Él no sabía cómo responder a esa acusación. Desesperado por aligerar el ambiente tenso, bromeó: «Es un don».
Ella soltó un bufido poco elegante y se secó las mejillas. Cuando levantó el rostro, al corazón de Yuri le dio un vuelco. Las lágrimas brillaban en sus ojos oscuros y le caían por las mejillas. Sorprendido por su inusual despliegue de emoción, recorrió la distancia entre ellos en tres grandes zancadas. «*Yelena*».
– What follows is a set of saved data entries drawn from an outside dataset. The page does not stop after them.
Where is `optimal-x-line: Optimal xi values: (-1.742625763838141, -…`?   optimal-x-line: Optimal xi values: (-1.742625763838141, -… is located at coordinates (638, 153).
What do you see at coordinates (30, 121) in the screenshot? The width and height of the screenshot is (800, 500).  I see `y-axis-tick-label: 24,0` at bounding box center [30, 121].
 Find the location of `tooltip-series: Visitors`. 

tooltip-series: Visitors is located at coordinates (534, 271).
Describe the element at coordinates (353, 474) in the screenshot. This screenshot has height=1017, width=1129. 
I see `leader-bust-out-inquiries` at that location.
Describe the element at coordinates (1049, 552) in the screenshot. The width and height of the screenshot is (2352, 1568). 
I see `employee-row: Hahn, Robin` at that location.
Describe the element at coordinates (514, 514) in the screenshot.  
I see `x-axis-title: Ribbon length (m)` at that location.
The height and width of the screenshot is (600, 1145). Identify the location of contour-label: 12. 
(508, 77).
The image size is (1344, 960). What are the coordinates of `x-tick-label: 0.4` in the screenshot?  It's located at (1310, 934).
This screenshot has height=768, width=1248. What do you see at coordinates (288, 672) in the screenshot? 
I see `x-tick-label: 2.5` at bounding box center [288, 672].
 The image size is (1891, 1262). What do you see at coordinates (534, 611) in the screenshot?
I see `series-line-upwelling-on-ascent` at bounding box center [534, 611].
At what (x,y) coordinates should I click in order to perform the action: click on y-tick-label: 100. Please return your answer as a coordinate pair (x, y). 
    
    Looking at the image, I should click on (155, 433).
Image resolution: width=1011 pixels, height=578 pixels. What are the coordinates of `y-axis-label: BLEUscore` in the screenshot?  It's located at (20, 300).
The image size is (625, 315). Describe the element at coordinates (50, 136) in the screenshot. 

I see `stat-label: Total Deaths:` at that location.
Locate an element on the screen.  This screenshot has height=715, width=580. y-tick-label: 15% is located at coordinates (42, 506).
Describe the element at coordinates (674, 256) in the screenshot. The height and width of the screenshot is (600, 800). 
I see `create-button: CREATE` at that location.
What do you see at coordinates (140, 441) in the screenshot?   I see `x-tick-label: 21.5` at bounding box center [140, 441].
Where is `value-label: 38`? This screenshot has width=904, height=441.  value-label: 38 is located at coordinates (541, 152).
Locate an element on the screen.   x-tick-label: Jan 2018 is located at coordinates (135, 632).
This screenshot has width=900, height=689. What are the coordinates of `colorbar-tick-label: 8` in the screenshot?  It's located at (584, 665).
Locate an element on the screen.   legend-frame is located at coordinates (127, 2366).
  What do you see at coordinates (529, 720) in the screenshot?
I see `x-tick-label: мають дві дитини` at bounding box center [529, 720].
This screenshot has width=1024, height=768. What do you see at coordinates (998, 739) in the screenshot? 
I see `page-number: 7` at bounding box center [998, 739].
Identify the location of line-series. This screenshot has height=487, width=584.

Se detuvo cuando solo quedaban unos centímetros entre ellos. Su perfume, ese aroma fresco que siempre asociaría a ella, le llamaba. Quería rodearla con sus brazos y atraerla hacia él, pero dudó.
No queriendo incomodarla, metió la mano en su chaqueta y sacó un pañuelo. Ella no se resistió cuando él le secó los restos húmedos de las mejillas. Mirándolo a través de esas espesas pestañas, Lena presentaba una imagen tan tentadora. Luchó contra el impulso de levantarle la barbilla y reclamar esa boca tan sensual.
«Lo siento». Bajó la mirada avergonzada. «No debería haber venido. Ahora estoy hecha un desastre».
«No lo estás», le aseguró. «Me alegro de que hayas venido a verme». Al darse cuenta de que esta era la oportunidad que había estado esperando, la aprovechó. «Vámonos de aquí. Busquemos un sitio tranquilo para hablar».
Sus labios se abrieron casi de inmediato y él se tensó esperando un rechazo. Ella le sorprendió al aceptar con un pequeño asentimiento. «Está bien. Vamos».
La esperanza cobró vida en lo más profundo de él. La noche era joven y ahora cualquier cosa podía pasar.